-- TASK DIRECTIONS --
All lines in the records that carry the string "agent" are to be shown.

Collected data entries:
____
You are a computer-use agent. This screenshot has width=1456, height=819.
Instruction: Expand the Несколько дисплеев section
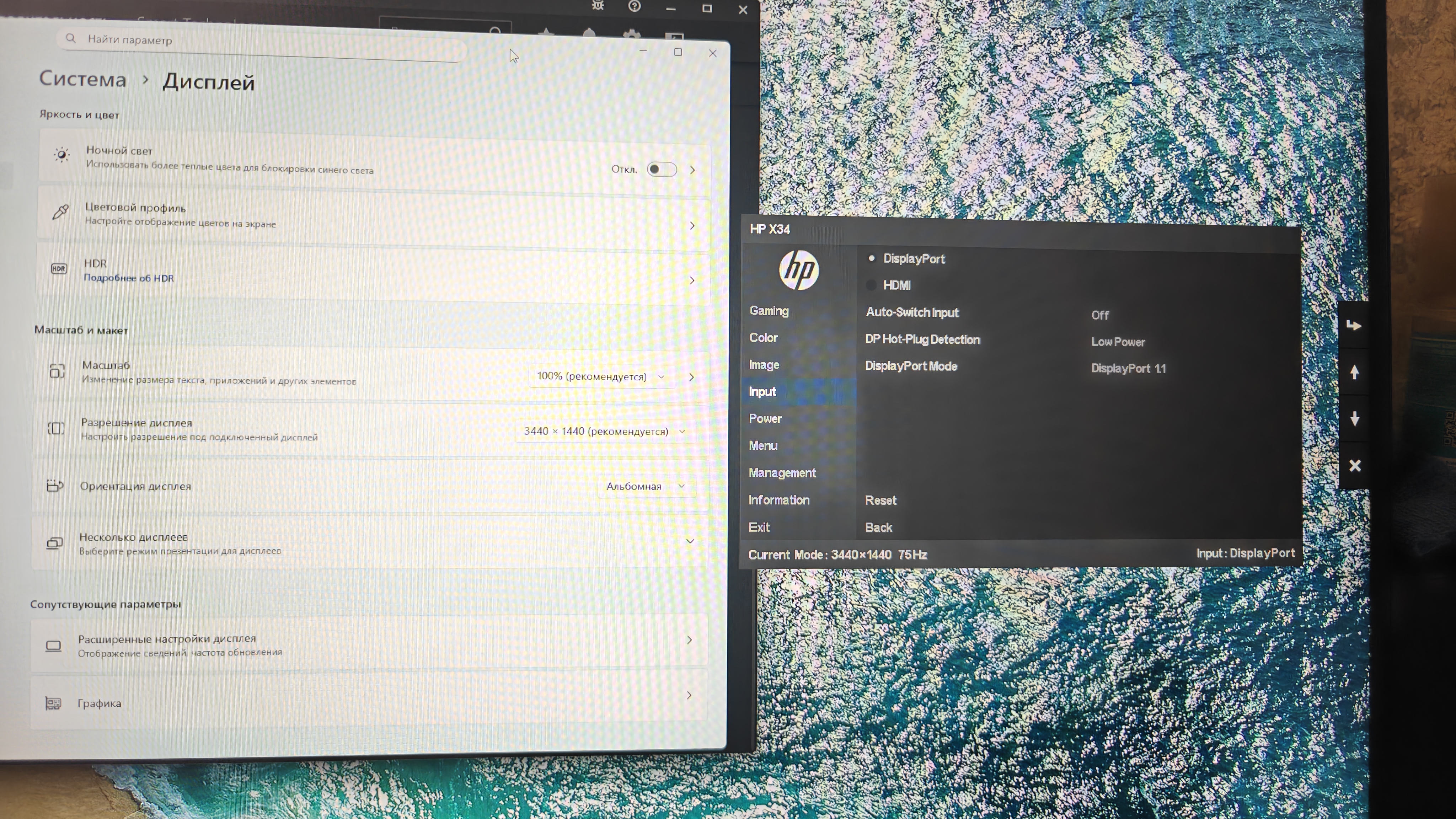coord(690,541)
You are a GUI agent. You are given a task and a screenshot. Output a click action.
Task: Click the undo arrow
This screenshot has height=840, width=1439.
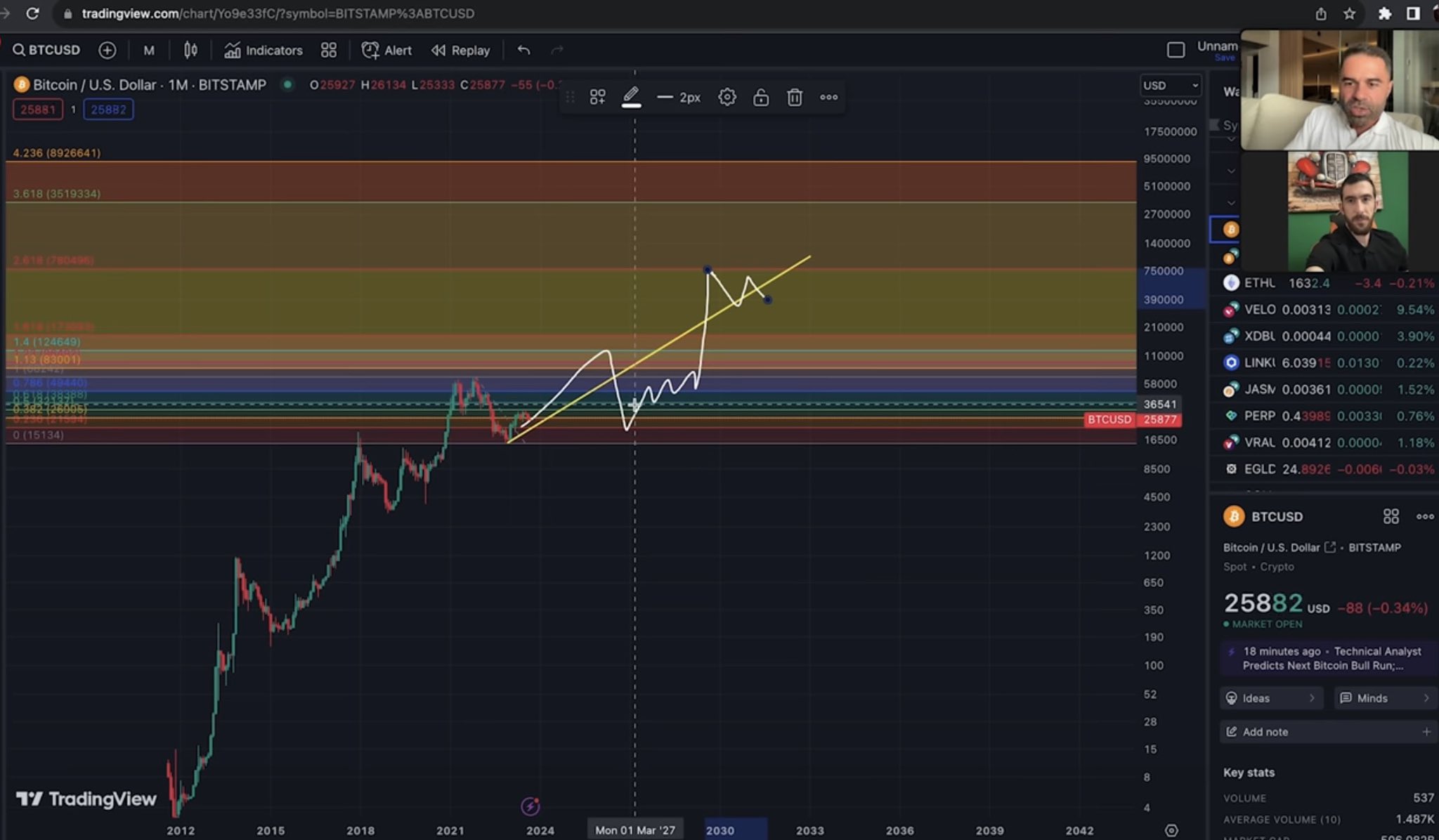pos(523,50)
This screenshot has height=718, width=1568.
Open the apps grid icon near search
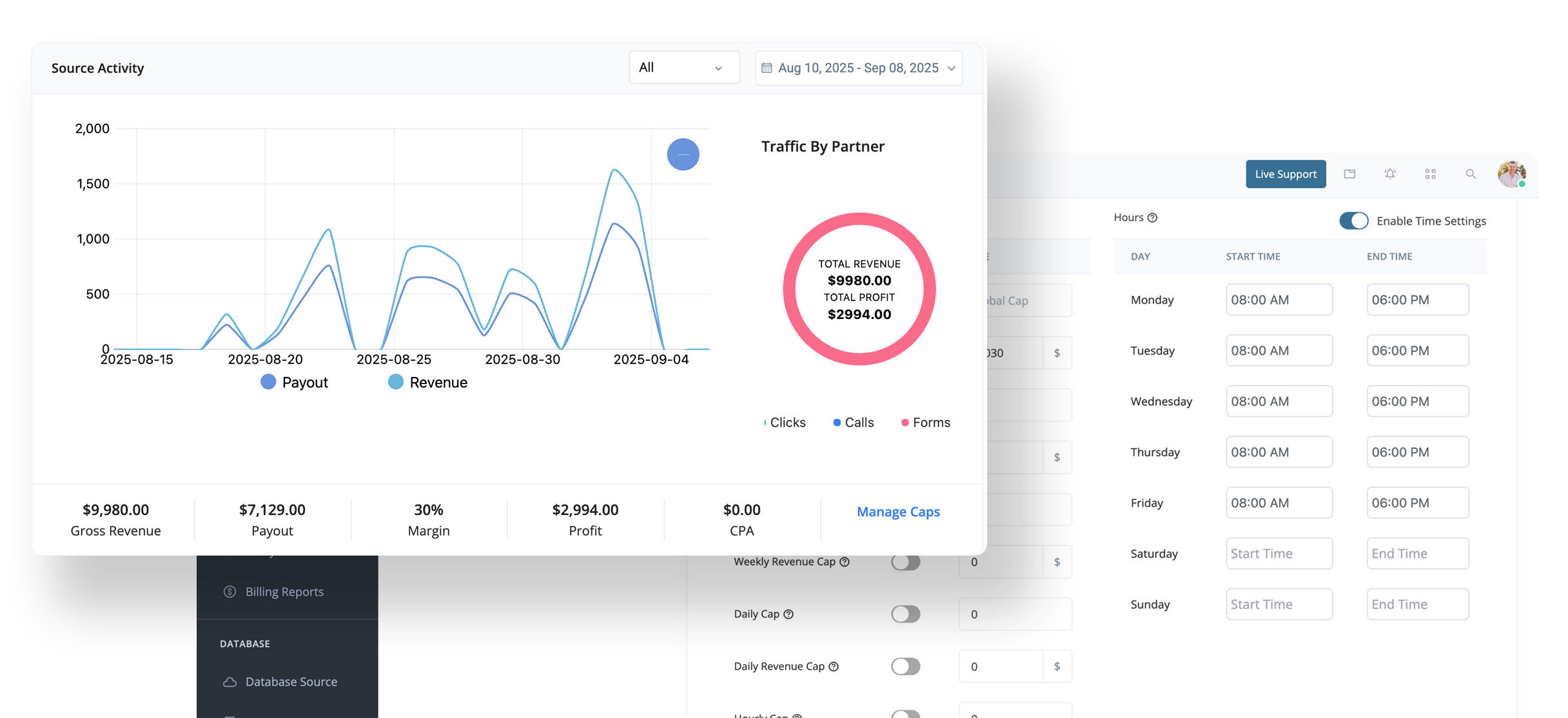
____
-- REPLY --
You are a computer-use agent. This screenshot has width=1456, height=819.
You are a GUI agent. You are given a task and a screenshot. Output a click action.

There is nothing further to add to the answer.